DIP 1024--Shared Atomics--Community Review Round 1 (page 9)

On Saturday, 12 October 2019 at 20:52:45 UTC, Jonathan M Davis wrote: > In the case of shared, in general, it's not thread-safe to read or write to such a variable without either using atomics or some other form of thread synchronization that is currently beyond the ability of the compiler to make guarantees about and will likely always be beyond the ability of the compiler to make guarantees about except maybe in fairly restricted circumstances. A shared variable may not need any synchronization at all, depending on the algorithm it is used in. There is a class of optimized algorithms that act like gathering operations. You mostly find them on GPUs because they map quite naturally to that hardware architecture, but they can also be implemented on CPUs with multiple threads. The core idea is in every case that you generate a set of output values in parallel in such a way that each value in the output is generated by at most one of the running threads. So there is no need to synchronize memory writes when the underlying hardware architecture provides sufficient cache coherency guarantees. All the threads share the same input, which obviously must not be modified. A compiler cannot possibly be smart enough to prove that synchronization is not required for these kinds of algorithms. And any form of enforced synchronization (explicit or implicit) would significantly affect performance. So how would you express this implicit synchronization by mathematical properties to the compiler? Would the whole implementation have to be marked as @safe?

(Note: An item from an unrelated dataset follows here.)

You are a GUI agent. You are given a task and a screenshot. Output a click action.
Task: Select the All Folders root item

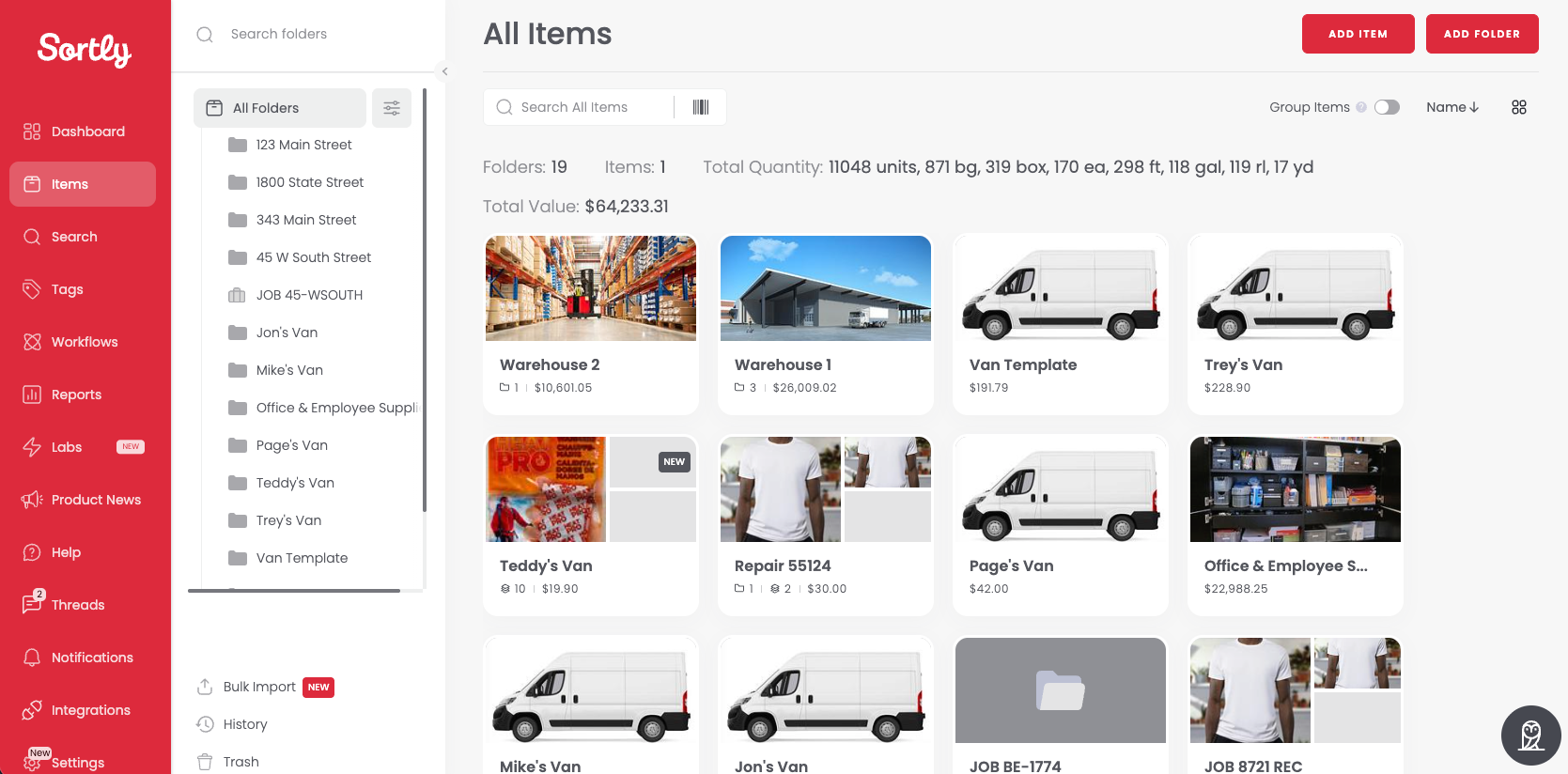280,108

On Tuesday, 15 October 2019 at 10:25:54 UTC, Gregor Mückl wrote: > generated by at most one of the running threads. So there is no need to synchronize memory writes when the underlying hardware architecture provides sufficient cache coherency guarantees. So what you basically is saying is that a low level language should be careful about assuming a particular hardware model and leave more to intrinsics and libraries. I think that is reasonable, because hardware does change and concurrent programming strategies change. So D has to figure out whether it is a low level language for many architectures or a specific x86 centric one limited to common contemporary programming patterns. My perception is that D does not need to lock down «shared» but can rather improve on these: 1. A set of basic lowlevel building blocks + intrinsics (which D has mostly). 2. Metaprogramming features to build libraries that support contemporary patterns (which D has mostly). 3. Language features that support clean static analysis tooling (perhaps lacking). But given the history of D, it will probably go with what is demanded based on contemporary x86 patterns.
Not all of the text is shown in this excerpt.